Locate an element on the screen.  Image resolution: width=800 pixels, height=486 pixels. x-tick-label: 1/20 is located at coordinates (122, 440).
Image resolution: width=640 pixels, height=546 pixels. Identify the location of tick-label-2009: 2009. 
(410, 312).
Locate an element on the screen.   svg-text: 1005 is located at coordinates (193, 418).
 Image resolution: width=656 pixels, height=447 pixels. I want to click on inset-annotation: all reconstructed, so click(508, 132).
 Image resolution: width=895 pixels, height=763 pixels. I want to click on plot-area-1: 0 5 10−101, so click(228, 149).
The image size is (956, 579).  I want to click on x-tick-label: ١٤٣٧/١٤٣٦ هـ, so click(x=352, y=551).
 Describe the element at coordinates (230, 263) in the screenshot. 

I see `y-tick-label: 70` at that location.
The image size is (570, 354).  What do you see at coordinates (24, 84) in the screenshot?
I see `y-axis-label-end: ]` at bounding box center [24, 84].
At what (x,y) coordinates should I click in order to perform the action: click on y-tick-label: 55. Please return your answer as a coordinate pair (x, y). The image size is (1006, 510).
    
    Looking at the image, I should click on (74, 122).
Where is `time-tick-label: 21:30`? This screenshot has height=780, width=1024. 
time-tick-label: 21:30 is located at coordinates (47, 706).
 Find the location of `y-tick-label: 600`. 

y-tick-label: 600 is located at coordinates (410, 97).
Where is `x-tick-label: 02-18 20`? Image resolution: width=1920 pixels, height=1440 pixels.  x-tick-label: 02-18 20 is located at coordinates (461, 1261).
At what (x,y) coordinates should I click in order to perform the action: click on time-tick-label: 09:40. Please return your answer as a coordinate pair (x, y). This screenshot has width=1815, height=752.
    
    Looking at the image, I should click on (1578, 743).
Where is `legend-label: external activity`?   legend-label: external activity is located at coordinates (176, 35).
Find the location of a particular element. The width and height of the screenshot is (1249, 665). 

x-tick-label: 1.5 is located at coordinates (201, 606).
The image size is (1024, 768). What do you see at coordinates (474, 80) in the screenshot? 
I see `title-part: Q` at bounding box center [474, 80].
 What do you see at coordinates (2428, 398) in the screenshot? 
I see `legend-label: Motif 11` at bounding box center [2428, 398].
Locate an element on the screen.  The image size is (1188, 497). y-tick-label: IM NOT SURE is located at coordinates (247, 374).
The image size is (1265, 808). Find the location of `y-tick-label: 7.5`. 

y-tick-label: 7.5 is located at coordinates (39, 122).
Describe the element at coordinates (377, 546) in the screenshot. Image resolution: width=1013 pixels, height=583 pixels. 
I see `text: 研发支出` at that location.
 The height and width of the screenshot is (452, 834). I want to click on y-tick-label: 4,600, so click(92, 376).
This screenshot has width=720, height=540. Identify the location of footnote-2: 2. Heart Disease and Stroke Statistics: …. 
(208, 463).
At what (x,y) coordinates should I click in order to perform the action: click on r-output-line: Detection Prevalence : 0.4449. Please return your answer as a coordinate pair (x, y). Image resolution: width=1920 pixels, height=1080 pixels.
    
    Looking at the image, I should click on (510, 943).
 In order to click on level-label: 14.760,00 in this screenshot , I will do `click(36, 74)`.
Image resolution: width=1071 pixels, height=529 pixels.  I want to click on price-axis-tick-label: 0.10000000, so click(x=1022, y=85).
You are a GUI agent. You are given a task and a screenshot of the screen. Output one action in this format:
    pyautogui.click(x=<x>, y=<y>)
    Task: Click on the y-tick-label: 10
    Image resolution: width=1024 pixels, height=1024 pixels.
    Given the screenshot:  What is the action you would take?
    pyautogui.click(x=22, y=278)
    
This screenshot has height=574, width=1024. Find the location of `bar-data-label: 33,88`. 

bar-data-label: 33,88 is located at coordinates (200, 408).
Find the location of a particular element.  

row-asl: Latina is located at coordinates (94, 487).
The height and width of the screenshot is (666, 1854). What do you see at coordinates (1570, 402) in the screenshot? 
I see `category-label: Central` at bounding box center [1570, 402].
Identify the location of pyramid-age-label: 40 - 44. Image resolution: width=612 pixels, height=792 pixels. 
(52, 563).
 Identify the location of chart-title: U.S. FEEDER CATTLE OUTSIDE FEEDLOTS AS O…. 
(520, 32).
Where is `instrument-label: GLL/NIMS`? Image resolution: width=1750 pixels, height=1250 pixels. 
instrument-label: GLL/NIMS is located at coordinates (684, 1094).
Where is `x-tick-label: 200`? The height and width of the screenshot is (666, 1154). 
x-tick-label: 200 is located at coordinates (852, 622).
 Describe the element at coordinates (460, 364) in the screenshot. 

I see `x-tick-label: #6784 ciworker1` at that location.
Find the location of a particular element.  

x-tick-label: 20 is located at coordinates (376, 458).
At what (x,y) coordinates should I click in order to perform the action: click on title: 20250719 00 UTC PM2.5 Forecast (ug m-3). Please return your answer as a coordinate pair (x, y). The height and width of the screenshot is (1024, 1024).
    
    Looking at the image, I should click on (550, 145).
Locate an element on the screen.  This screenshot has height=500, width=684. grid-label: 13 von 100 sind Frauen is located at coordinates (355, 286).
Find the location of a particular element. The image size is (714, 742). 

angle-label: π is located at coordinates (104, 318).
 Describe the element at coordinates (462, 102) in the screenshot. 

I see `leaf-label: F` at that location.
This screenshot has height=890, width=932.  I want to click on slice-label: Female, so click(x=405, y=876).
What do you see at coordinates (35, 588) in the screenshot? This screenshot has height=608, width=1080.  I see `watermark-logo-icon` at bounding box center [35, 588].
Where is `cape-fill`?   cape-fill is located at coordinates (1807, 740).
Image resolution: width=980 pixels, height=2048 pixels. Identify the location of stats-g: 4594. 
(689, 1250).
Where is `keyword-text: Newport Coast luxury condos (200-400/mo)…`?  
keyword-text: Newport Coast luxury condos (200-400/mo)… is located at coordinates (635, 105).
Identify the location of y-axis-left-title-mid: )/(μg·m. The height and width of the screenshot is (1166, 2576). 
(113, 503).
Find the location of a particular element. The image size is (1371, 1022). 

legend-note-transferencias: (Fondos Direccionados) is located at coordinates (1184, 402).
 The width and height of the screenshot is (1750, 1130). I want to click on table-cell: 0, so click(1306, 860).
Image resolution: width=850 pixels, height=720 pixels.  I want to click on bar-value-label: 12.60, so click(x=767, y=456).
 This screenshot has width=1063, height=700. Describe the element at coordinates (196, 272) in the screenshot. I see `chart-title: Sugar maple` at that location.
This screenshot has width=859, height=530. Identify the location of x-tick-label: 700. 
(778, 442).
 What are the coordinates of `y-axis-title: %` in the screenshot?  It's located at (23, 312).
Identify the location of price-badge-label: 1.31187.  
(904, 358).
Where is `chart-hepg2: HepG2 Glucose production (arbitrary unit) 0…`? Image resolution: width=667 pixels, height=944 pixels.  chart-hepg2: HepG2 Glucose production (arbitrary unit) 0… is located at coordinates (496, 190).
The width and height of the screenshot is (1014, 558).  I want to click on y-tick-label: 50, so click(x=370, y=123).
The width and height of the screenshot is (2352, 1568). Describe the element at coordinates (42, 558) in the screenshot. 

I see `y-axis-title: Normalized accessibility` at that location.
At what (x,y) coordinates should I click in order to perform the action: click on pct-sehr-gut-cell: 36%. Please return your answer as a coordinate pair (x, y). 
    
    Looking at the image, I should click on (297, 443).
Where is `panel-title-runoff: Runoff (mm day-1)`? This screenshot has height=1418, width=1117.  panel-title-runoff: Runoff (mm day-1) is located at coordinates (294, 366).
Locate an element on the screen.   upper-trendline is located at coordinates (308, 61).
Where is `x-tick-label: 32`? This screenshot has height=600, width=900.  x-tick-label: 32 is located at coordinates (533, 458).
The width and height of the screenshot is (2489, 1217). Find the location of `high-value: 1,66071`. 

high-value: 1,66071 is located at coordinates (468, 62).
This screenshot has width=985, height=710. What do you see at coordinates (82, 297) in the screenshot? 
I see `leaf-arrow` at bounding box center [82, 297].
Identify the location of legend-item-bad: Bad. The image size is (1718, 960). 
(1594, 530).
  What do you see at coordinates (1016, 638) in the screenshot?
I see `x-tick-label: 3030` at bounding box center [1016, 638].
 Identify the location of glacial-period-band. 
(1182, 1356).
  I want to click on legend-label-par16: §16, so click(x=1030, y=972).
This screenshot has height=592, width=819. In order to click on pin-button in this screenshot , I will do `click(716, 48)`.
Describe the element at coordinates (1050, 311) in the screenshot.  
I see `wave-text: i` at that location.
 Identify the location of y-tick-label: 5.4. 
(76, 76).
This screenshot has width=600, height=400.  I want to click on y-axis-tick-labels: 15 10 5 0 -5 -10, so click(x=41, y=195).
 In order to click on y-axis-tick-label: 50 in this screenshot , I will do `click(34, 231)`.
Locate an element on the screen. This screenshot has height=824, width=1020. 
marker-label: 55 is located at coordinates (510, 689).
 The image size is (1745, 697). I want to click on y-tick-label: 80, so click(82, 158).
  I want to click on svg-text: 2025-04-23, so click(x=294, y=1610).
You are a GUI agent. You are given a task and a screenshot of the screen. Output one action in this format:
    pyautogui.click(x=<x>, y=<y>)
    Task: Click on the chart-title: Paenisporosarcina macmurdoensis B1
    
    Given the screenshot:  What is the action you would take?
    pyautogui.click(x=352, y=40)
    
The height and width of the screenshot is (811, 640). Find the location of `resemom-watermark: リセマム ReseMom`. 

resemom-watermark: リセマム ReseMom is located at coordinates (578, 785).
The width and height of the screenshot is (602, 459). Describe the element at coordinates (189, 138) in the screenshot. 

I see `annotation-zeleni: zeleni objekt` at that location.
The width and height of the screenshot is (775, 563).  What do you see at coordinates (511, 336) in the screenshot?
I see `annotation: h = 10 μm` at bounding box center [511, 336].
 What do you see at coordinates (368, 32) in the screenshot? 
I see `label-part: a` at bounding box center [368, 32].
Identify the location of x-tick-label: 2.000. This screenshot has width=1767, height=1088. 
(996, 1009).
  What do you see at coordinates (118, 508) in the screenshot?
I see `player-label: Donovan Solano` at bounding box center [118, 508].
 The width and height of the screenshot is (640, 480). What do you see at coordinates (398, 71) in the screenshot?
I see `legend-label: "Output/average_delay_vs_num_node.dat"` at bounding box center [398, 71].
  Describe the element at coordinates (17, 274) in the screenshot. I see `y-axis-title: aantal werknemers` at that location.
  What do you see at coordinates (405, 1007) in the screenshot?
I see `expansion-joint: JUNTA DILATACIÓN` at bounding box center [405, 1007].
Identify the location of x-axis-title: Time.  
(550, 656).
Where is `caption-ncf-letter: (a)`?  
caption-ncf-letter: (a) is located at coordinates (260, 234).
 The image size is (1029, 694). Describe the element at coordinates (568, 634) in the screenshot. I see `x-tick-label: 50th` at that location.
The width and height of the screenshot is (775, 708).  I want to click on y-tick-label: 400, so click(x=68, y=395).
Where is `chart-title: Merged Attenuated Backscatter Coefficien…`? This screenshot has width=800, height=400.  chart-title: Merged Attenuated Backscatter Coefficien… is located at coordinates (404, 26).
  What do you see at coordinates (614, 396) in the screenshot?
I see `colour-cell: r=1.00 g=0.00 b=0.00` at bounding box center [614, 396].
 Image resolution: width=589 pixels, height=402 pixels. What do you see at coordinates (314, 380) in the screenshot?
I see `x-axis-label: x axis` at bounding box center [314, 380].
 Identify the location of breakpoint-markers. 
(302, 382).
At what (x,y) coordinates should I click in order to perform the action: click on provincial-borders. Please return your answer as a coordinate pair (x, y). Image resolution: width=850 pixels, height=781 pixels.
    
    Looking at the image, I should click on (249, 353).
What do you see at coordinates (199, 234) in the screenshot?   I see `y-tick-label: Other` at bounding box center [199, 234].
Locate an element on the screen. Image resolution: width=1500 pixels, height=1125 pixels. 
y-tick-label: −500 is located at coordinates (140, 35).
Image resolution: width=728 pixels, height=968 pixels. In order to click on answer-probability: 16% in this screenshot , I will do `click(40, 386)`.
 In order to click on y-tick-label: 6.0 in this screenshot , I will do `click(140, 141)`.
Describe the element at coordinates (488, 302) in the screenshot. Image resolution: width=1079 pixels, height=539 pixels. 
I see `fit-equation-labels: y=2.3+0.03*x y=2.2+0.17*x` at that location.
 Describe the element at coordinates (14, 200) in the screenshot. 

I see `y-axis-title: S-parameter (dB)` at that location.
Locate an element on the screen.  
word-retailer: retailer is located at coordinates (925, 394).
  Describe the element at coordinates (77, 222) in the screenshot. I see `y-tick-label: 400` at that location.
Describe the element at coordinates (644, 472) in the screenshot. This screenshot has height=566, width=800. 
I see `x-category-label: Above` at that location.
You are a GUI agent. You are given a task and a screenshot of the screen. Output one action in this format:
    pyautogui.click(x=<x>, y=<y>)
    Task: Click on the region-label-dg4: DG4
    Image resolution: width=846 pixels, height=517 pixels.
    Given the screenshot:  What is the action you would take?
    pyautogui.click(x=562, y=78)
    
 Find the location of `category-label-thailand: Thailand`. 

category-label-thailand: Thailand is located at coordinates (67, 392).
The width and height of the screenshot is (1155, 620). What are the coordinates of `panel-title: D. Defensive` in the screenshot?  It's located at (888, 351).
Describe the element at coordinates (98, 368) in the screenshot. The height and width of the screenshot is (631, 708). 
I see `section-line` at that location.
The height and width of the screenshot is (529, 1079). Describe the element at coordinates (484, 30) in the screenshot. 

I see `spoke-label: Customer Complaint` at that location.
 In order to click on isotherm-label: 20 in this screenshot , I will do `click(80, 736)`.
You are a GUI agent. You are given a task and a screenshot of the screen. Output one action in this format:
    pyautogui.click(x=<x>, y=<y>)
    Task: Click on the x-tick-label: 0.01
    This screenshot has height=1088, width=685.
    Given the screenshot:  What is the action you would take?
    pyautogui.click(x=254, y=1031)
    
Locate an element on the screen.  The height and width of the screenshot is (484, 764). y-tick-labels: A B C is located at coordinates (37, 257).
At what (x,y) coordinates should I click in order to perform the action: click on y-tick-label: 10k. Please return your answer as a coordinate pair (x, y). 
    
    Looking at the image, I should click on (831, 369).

══════

*Action item*: Copy the stretch of the listing above from the line containing "Identify the location of price-badge-label: 1.31187." through the line containing "coordinates (496, 190).", both lines included, character for character.

*Final answer*:
Identify the location of price-badge-label: 1.31187.  
(904, 358).
Where is `chart-hepg2: HepG2 Glucose production (arbitrary unit) 0…`? Image resolution: width=667 pixels, height=944 pixels.  chart-hepg2: HepG2 Glucose production (arbitrary unit) 0… is located at coordinates (496, 190).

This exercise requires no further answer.